DOI: 10.4230/LIPIcs.ESA.2022.45

A Local Search Algorithm for Large Maximum Weight Independent Set Problems

Authors: Yuanyuan Dong, Andrew V. Goldberg, Alexander Noe, Nikos Parotsidis, Mauricio G.C. Resende, and Quico Spaen

Published in: LIPIcs, Volume 244, 30th Annual European Symposium on Algorithms (ESA 2022)

Abstract

Motivated by a real-world vehicle routing application, we consider the maximum-weight independent set problem: Given a node-weighted graph, find a set of independent (mutually nonadjacent) nodes whose node-weight sum is maximum. Some of the graphs arising in the vehicle routing application are large, having hundreds of thousands of nodes and hundreds of millions of edges.

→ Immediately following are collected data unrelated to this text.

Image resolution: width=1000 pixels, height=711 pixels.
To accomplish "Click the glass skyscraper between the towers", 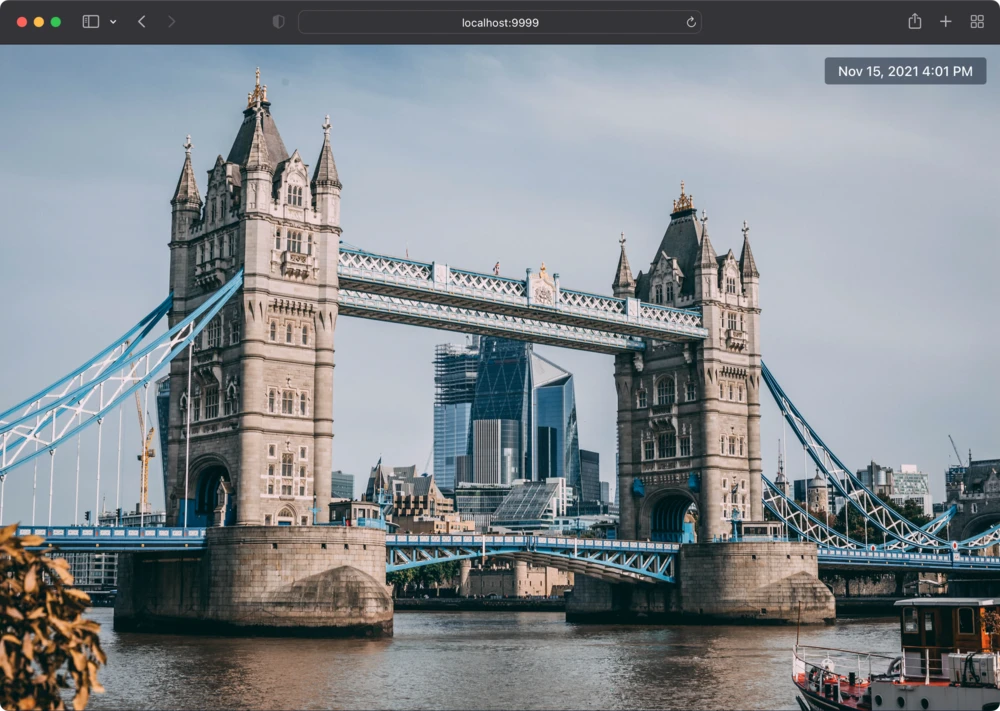I will pyautogui.click(x=505, y=410).
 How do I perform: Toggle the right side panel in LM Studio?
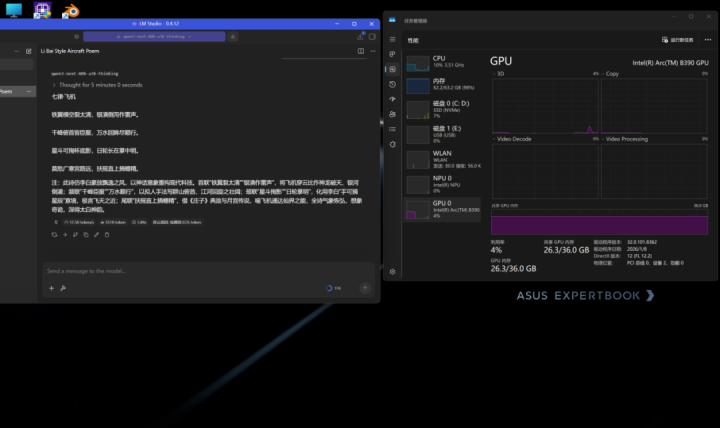[360, 50]
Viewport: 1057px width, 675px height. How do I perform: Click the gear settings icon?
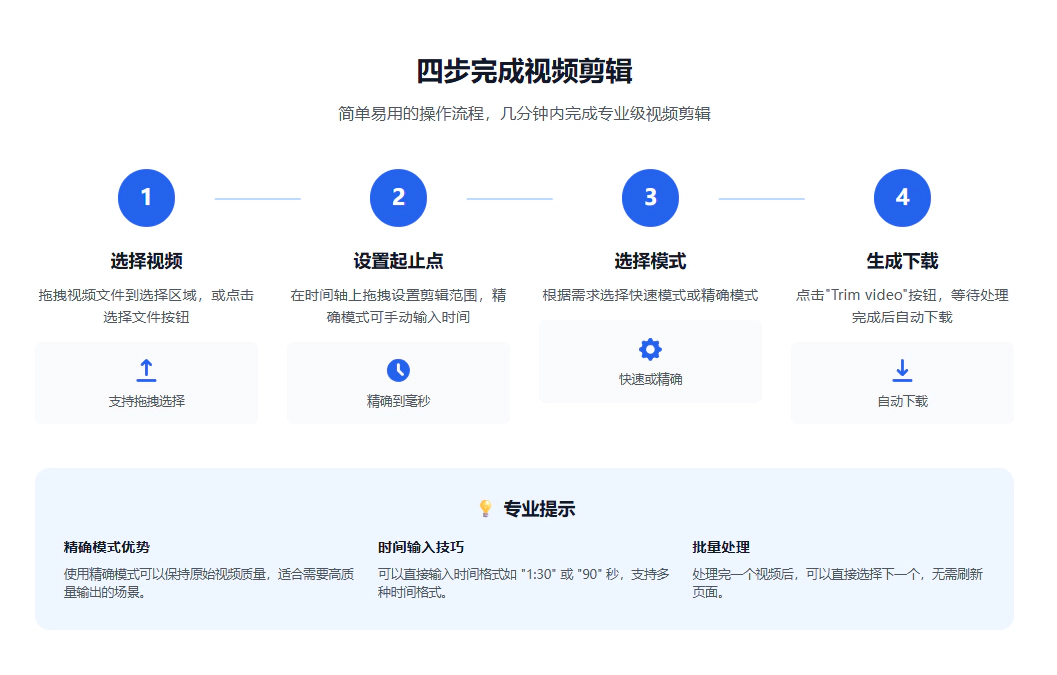point(650,349)
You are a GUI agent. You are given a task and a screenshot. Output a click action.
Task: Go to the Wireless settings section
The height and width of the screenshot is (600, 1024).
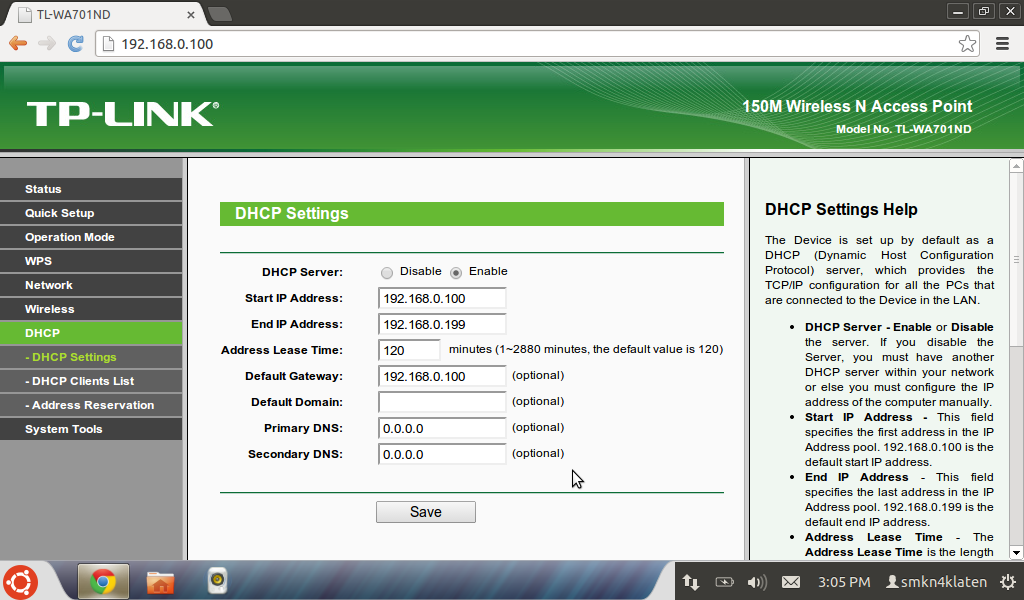[x=48, y=309]
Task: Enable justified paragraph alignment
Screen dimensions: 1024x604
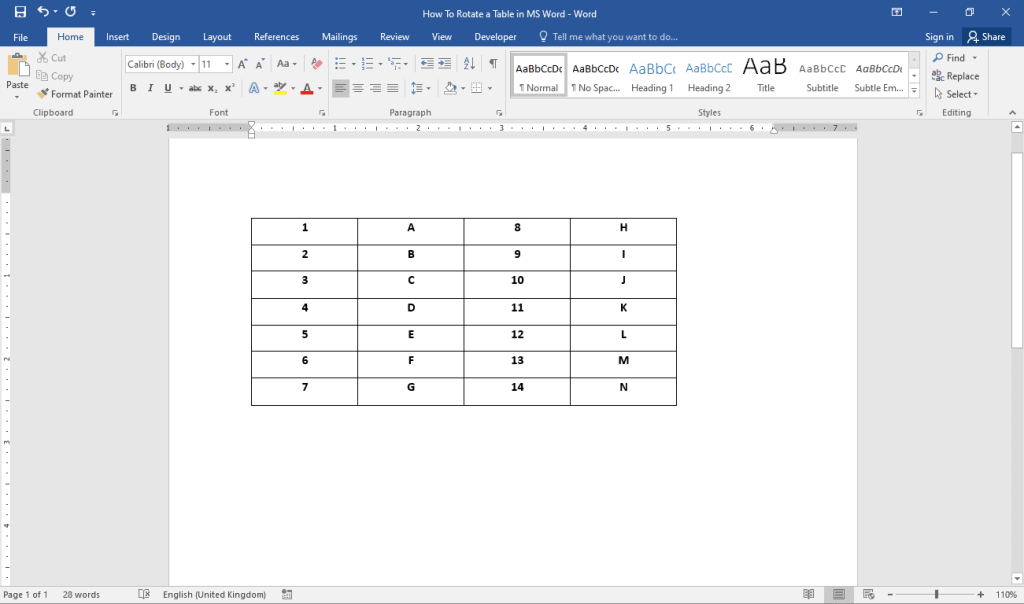Action: click(392, 88)
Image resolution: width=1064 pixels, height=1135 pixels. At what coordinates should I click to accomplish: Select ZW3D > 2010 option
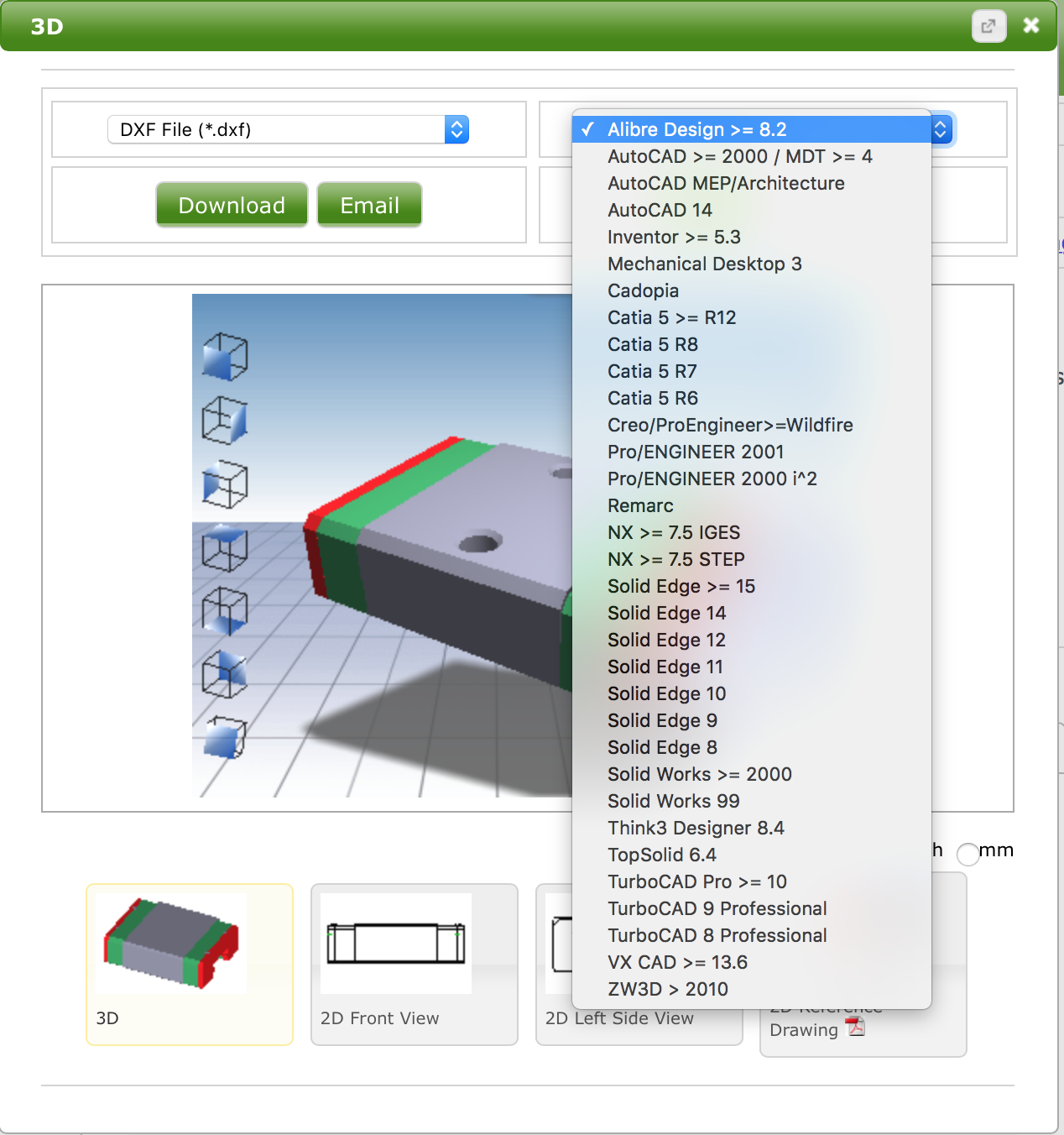click(667, 989)
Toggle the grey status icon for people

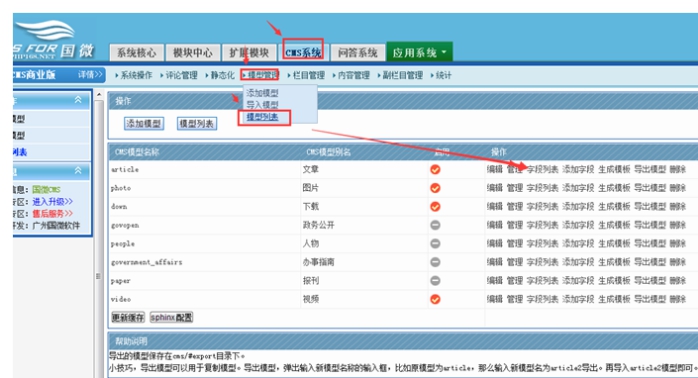(x=435, y=244)

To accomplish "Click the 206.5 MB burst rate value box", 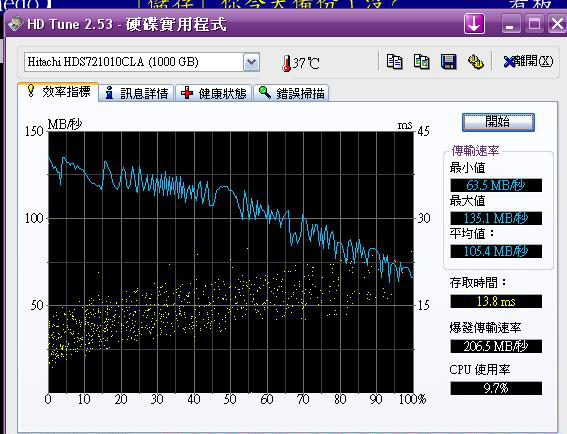I will click(x=496, y=346).
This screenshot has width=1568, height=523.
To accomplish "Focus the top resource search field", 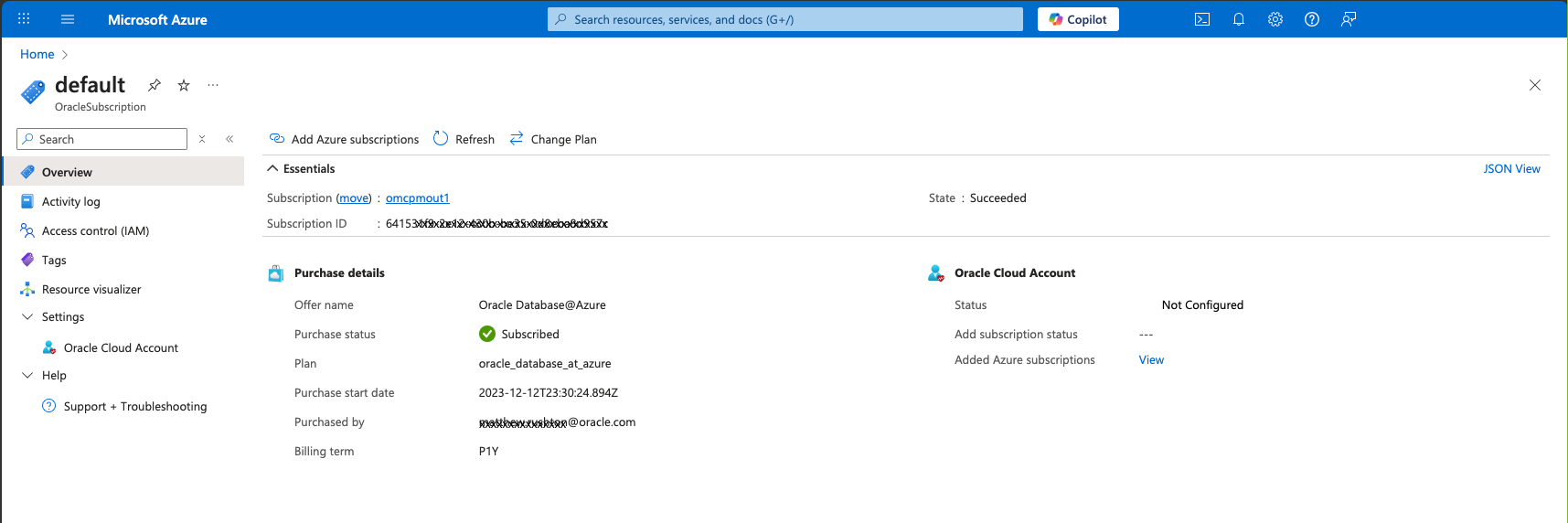I will pos(784,19).
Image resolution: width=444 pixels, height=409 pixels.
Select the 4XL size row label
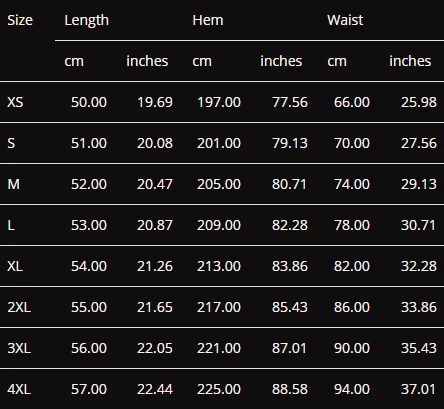[19, 389]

To solve instances of this size, we develop a new local search algorithm, which is a metaheuristic based on the greedy randomized adaptive search (GRASP) framework. This algorithm, named METAMIS, uses a wider range of simple local search operations than previously described in the literature. We introduce data structures that make these operations efficient. A new variant of path-relinking is introduced to escape local optima and so is a new alternating augmenting-path local search move that improves algorithm performance. We compare an implementation of our algorithm with a state-of-the-art publicly available code on public benchmark sets, including some large instances. Our algorithm is, in general, competitive and outperforms this openly available code on large vehicle routing instances of the maximum weight independent set problem. We hope that our results will lead to even better maximum-weight independent set algorithms.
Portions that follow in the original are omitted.